For bonus points, this works with discrete AMD graphics cards from the HD7000 family as well, although there will be some latency issues when accessing GDDR5 memory. Its possible to have the CPU, integrated GPU and the discrete GPU all working on the same thing.
All this is done in machine code without an OS overlay. It runs on its own without special software and developers can take advantage of it without doing complex math or requiring extensive knowledge in how hardware functions. Its easier to debug and it makes developing games for different software environments easier because the hardware still does the grunt work and the game engine can take advantage of this.
Its great for developers, but even better for gamers. hUMA is the secret sauce in the PS4 and will eventually reach the desktop in 2014 with AMD’s Steamroller and Excavator products. It has the power to completely change how games are optimised for different systems and it especially benefits AMD’s hardware. Your hardware will be used more efficiently and CPU and GPU cycles won’t be wasted to copy over data or work with duplicate sets of information. Your system RAM usage may go down but as developers take advantage of this, 16 and even 32GB kits may become popular in the future.

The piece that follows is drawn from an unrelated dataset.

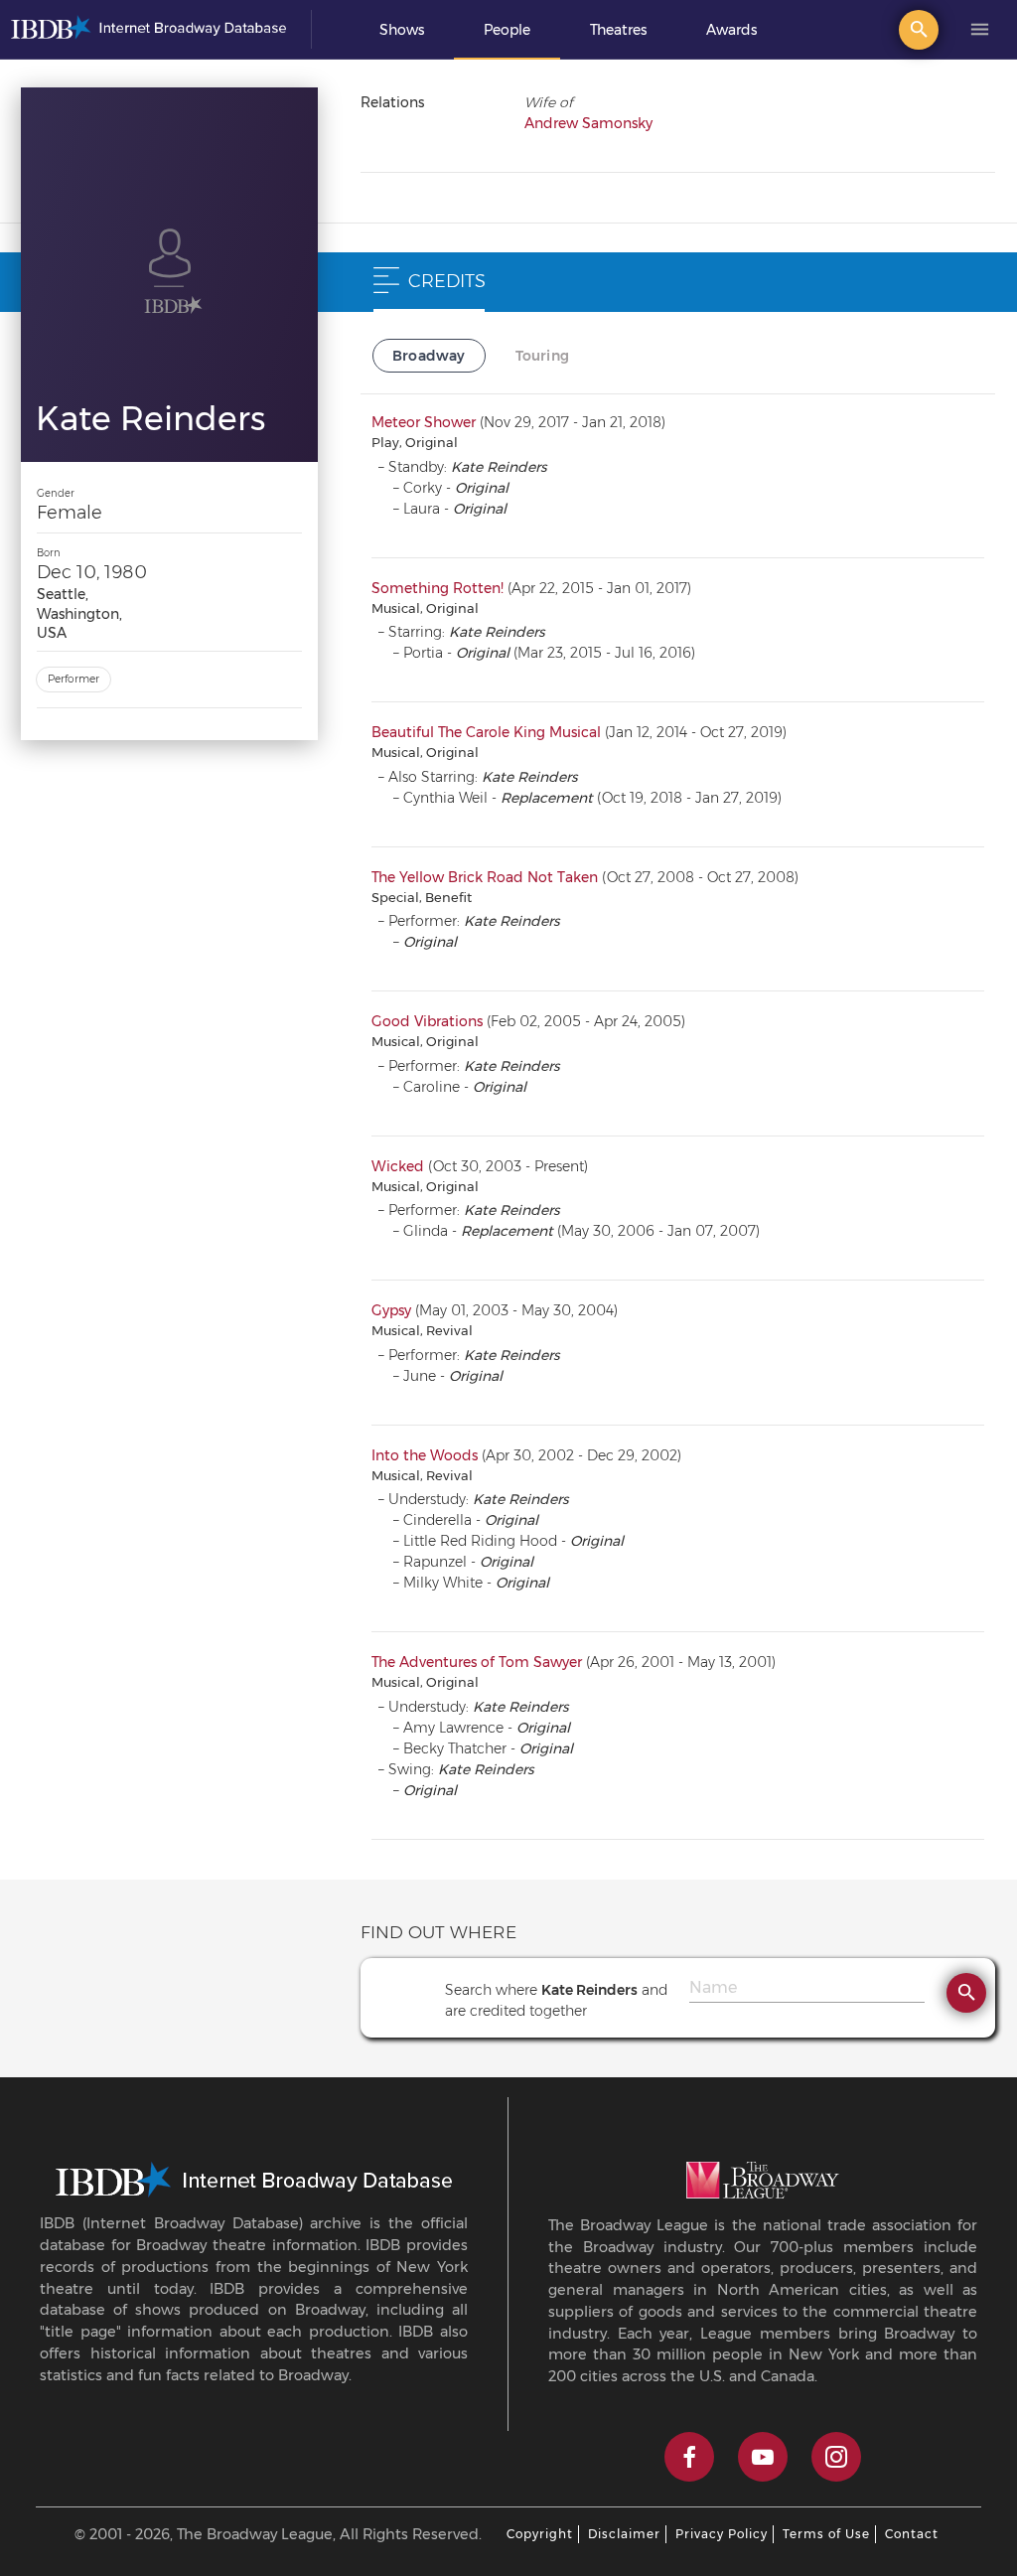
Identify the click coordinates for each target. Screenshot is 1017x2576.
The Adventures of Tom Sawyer (476, 1662)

hUMA also means we can pre-load entire games and their individual scenes into system memory and not have to wait for slow hard drive access times. Load times between levels could be non-existent because the GPU and CPU can use idle moments to instead pre-render things before they’re needed.
With the PS4 and HSA, AMD may well be well on its way to dominating the gaming scene in future. Not only will their platform be easier to code for, but Intel and Nvidia are currently not releasing any products with the same benefits. Intel’s Haswell graphics still partition off the GPU memory and Nvidia’s graphics cards won’t be compatible with hUMA. Its a great time to be an AMD fan.